▸ About this exercise
List each line of the data that holds the word "size".

▸ Records for this task
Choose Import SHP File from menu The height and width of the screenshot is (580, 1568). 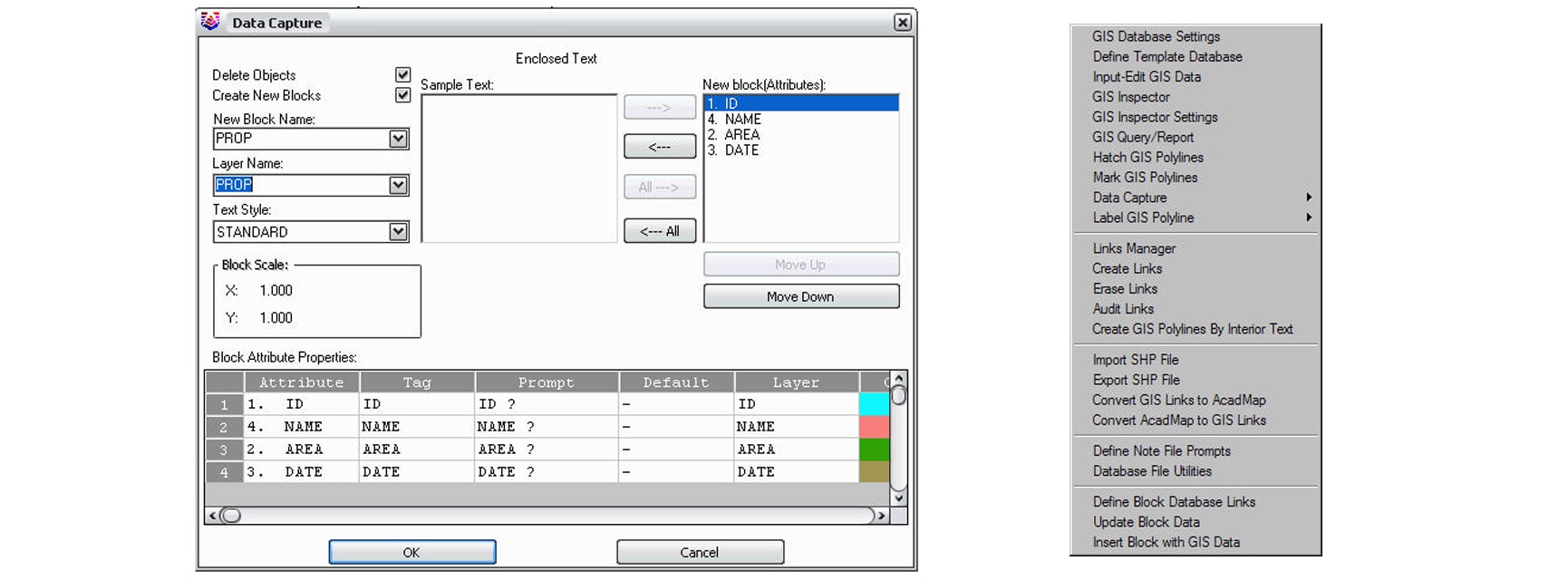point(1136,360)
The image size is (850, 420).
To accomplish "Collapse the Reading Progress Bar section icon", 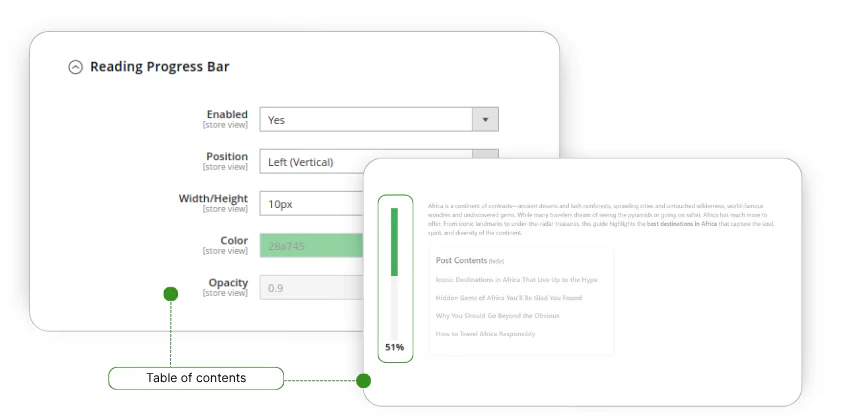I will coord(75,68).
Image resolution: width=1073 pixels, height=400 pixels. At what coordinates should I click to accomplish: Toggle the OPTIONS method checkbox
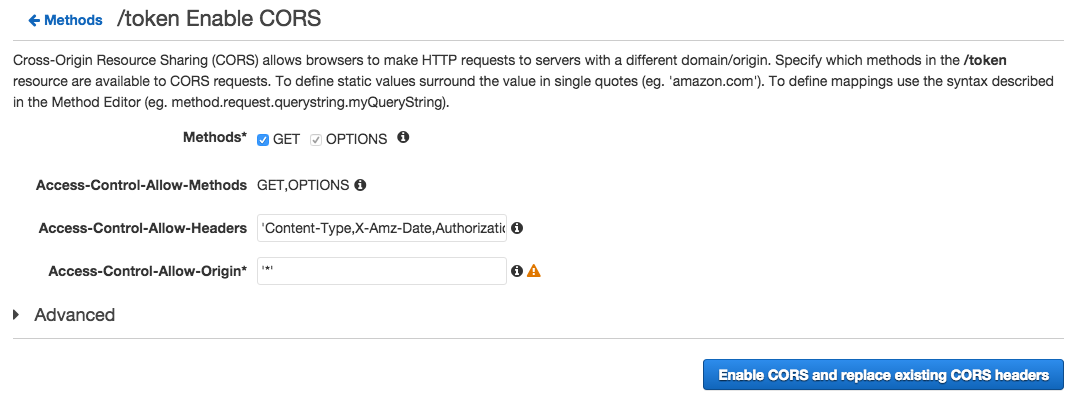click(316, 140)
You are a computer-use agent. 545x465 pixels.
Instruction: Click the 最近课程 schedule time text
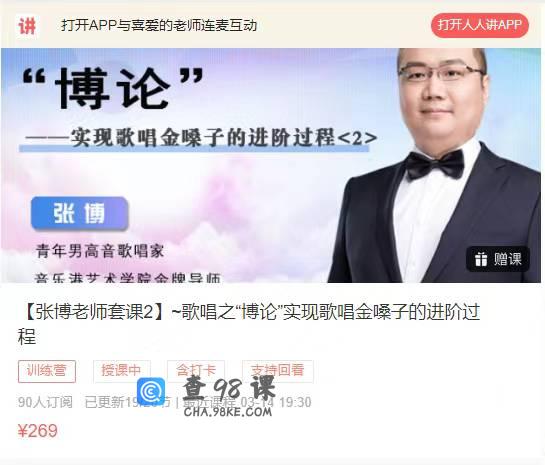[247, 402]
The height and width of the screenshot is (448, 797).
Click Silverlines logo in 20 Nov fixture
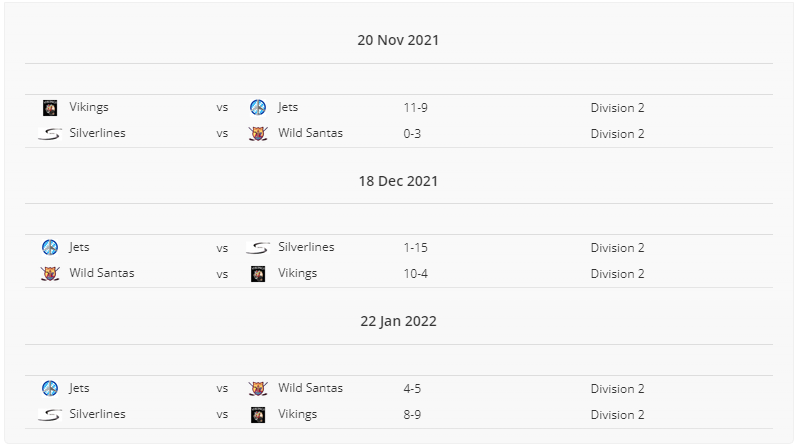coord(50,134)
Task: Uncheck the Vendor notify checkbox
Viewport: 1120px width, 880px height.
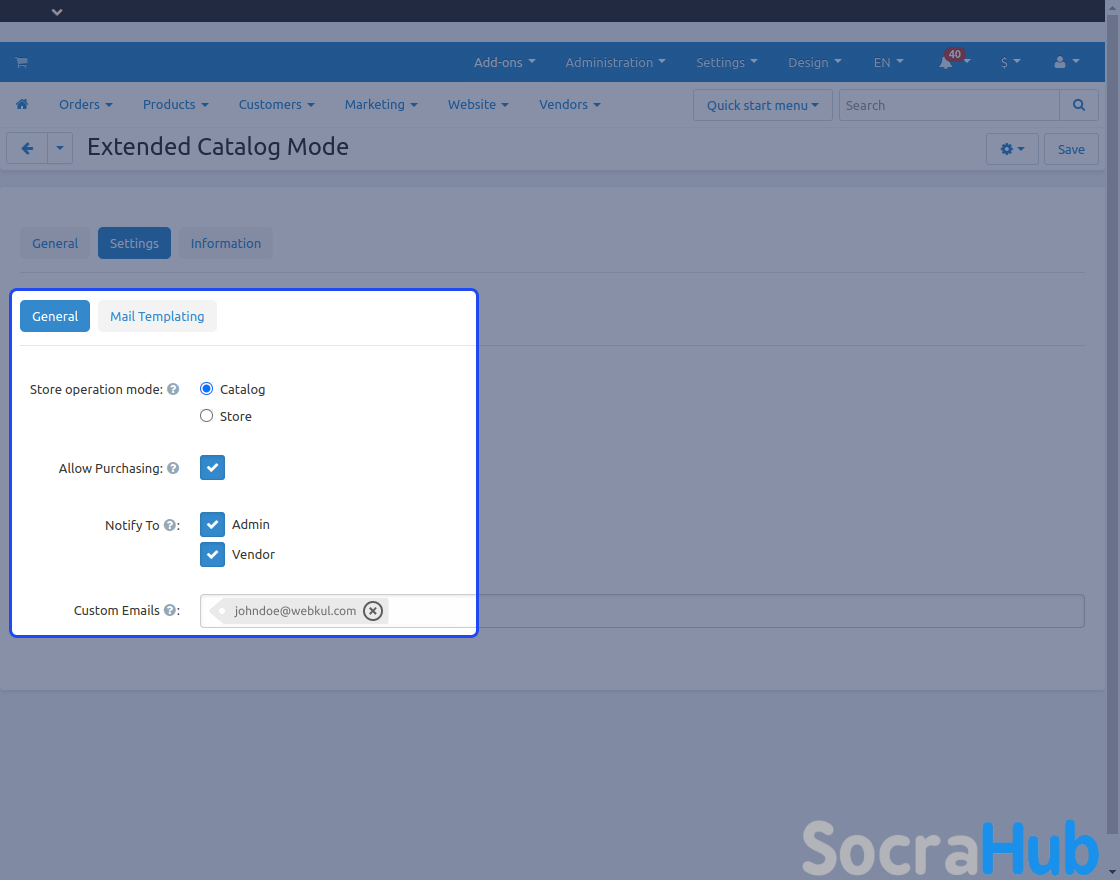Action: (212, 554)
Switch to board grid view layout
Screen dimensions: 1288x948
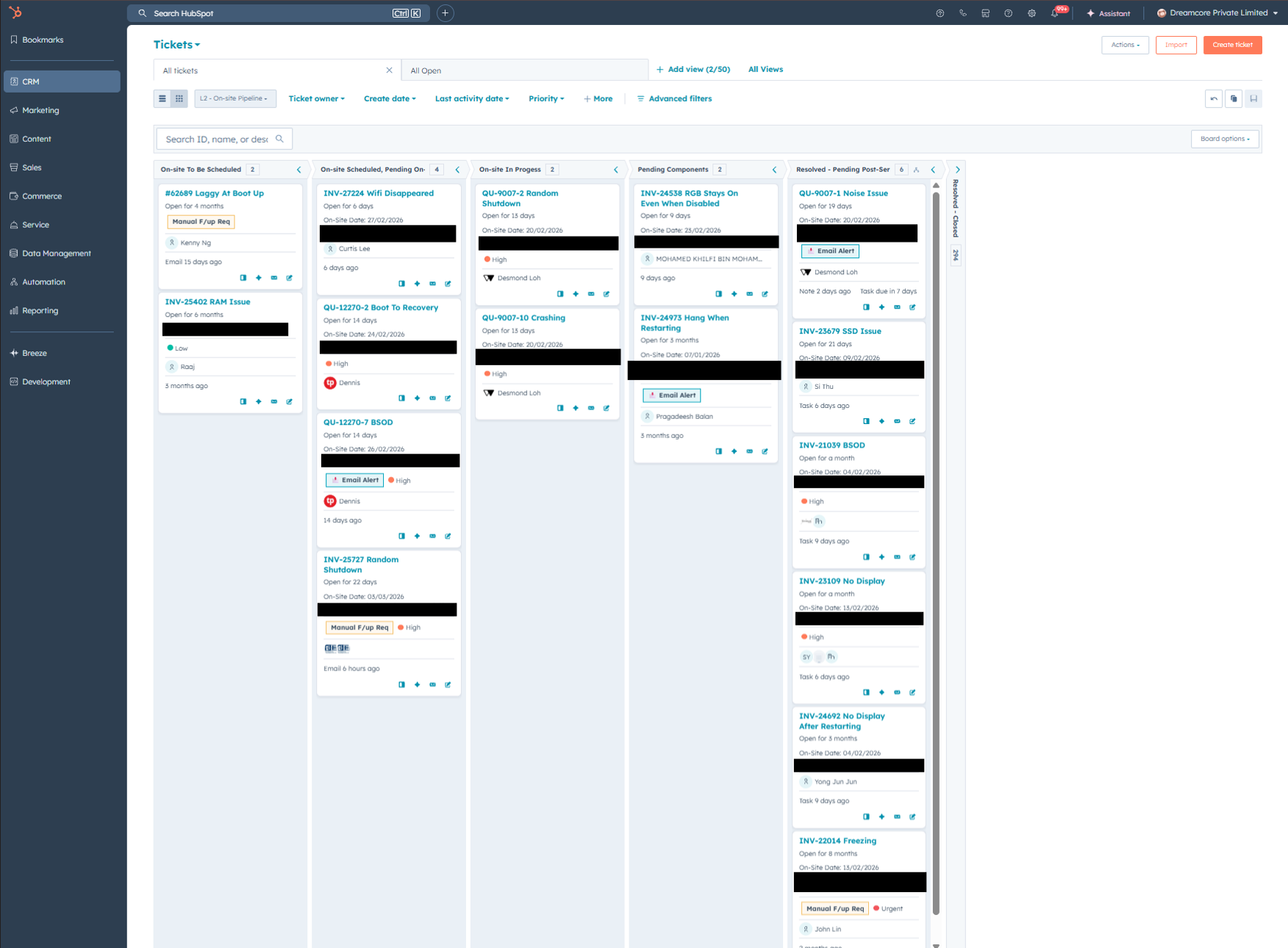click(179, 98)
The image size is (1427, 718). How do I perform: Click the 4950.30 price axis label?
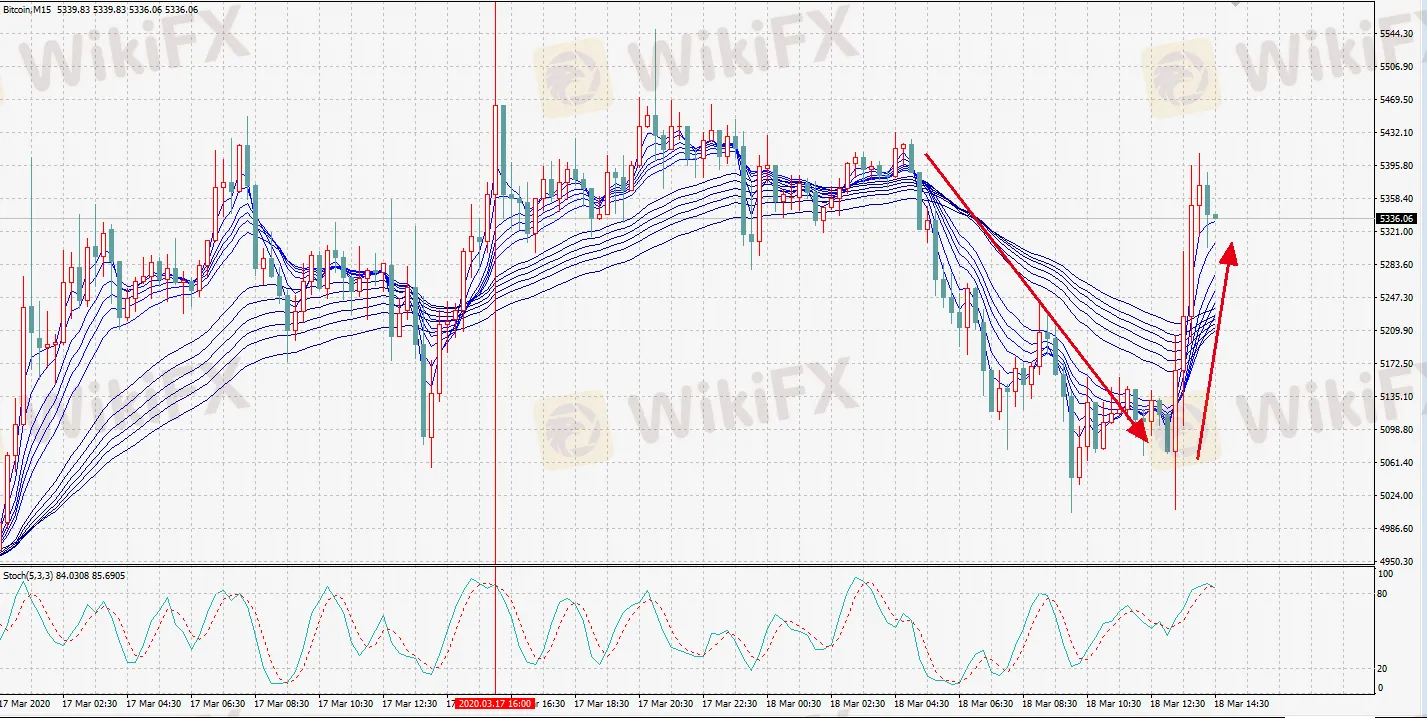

▸ Expected answer
The image size is (850, 420).
The image size is (1427, 718). How do I perform: Click the 4950.30 price axis label?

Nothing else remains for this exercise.